Whatever happened to economic anthropology?
Chris Gregory
In the 1970s economic anthropology, along with kinship and ecological anthropology, were regarded as core disciplines in the teaching of anthropology. The centrality of these subjects was reflected in the debates of the time. In economic anthropology understanding the articulation of modes of production was the problem; the holy trinity – tribe, peasant, capitalist – provided the key terms of the debate. These terms, and this problem, are history. The discipline of anthropology has been de-cored over the past 30 years: economic anthropology, kinship and ecological anthropology are not even on the agenda in many universities today (ANU included). This presents us with a paradox because these academic trends are in inverse proportion to the importance of contemporary developments in the economy, the family and ecology as global problems facing humanity.
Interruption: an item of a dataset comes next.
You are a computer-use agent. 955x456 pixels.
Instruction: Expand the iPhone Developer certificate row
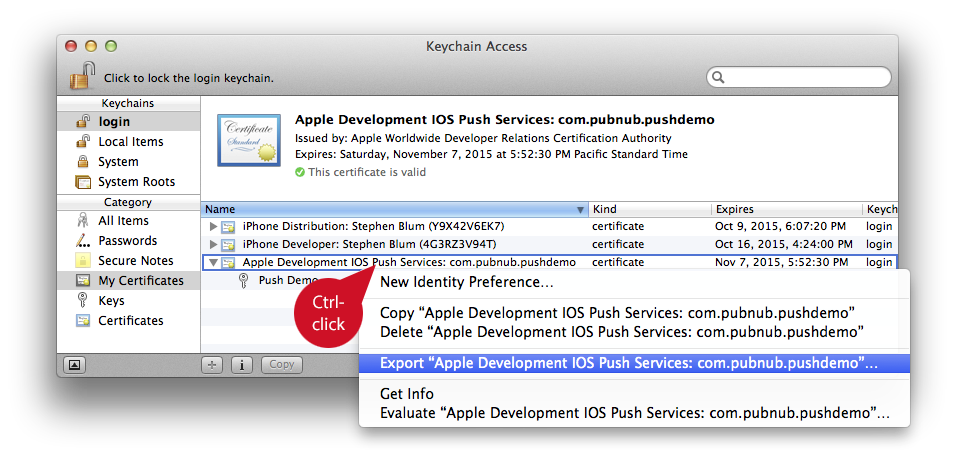pyautogui.click(x=213, y=245)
This paradox must be addressed not by arguing for a rehabilitation of the core subjects of the 1970s – those days are long gone – but by taking a critical look at the implicit theories of value that inform anthropological thinking about the economy, the family and ecology today. I shall argue that ‘agency’ has been the key term of the new paradigm that emerged in the 1970s along with neo-liberalism, that this paradigm is about to become history, and that new ways of thinking about the economy will have to emerge as we all become victims of the ‘financialization’ of Europe, the industrialization of Asia and the desiccation of Australia.